=== WHAT IS EXPECTED ===
Reproduce every line of the data, exactly and without its pictures.

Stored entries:

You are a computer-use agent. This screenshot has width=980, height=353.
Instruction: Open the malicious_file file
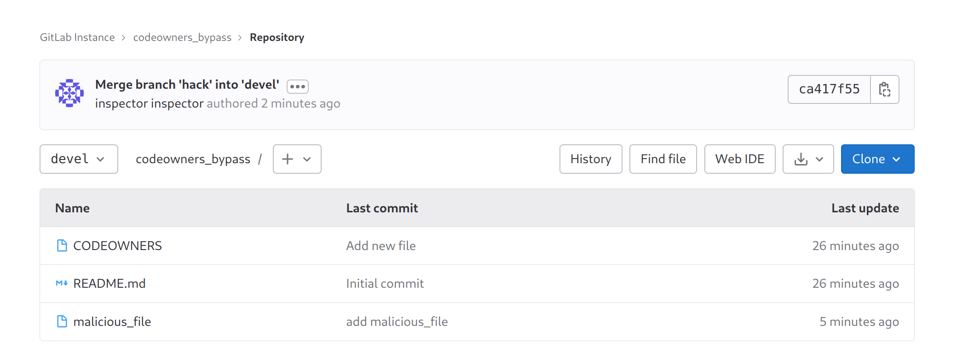(112, 321)
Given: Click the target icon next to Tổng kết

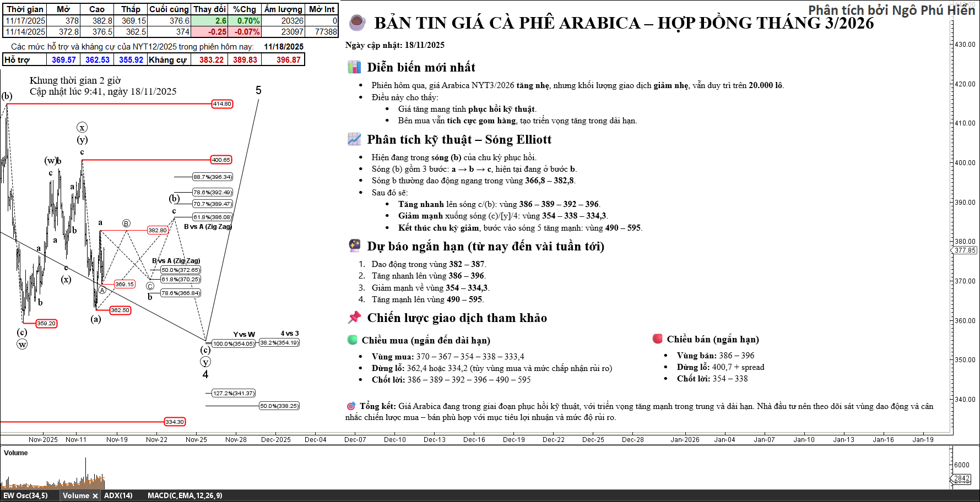Looking at the screenshot, I should tap(351, 406).
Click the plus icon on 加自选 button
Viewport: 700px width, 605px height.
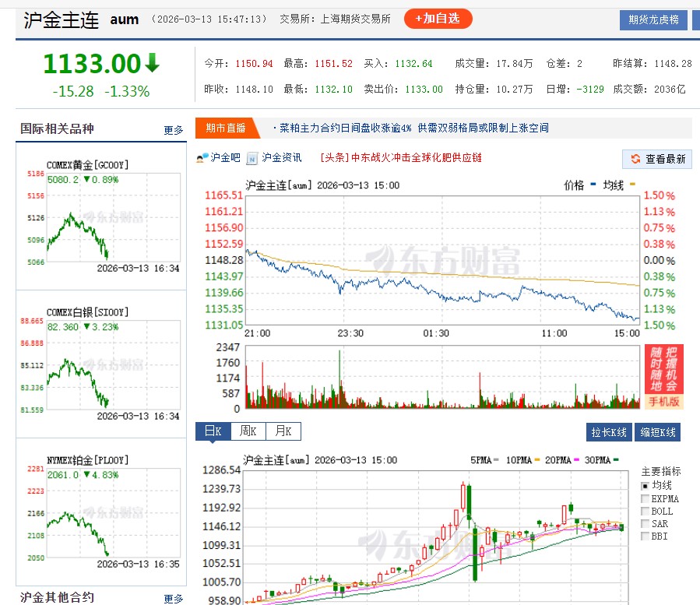click(x=418, y=19)
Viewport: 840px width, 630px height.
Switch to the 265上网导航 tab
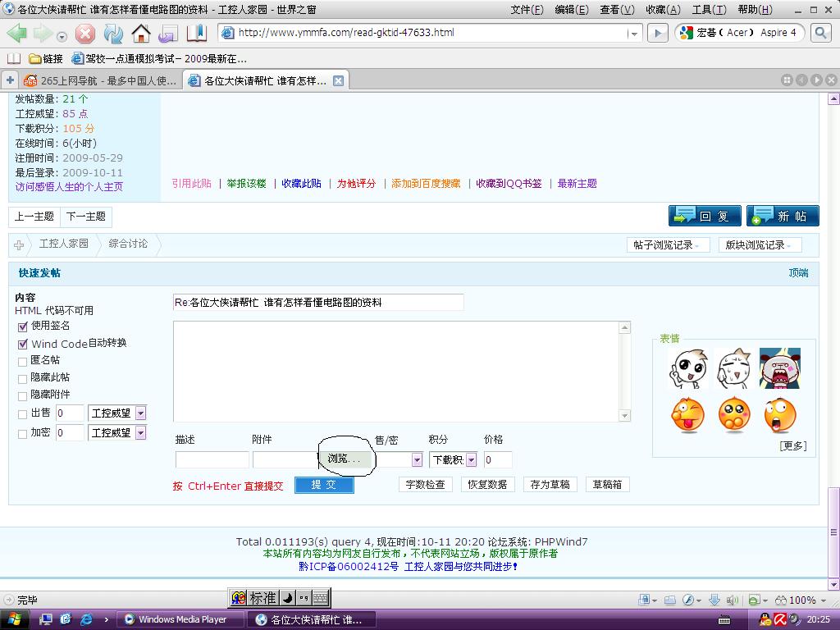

=== WRITTEN RESPONSE ===
You are a computer-use agent. This screenshot has width=980, height=353.
Instruction: Open the malicious_file file
(112, 321)
Given: Click the target icon next to Tổng kết

Looking at the screenshot, I should tap(351, 406).
Click the plus icon on 加自选 button
Viewport: 700px width, 605px height.
click(x=418, y=19)
Viewport: 840px width, 630px height.
Switch to the 265上网导航 tab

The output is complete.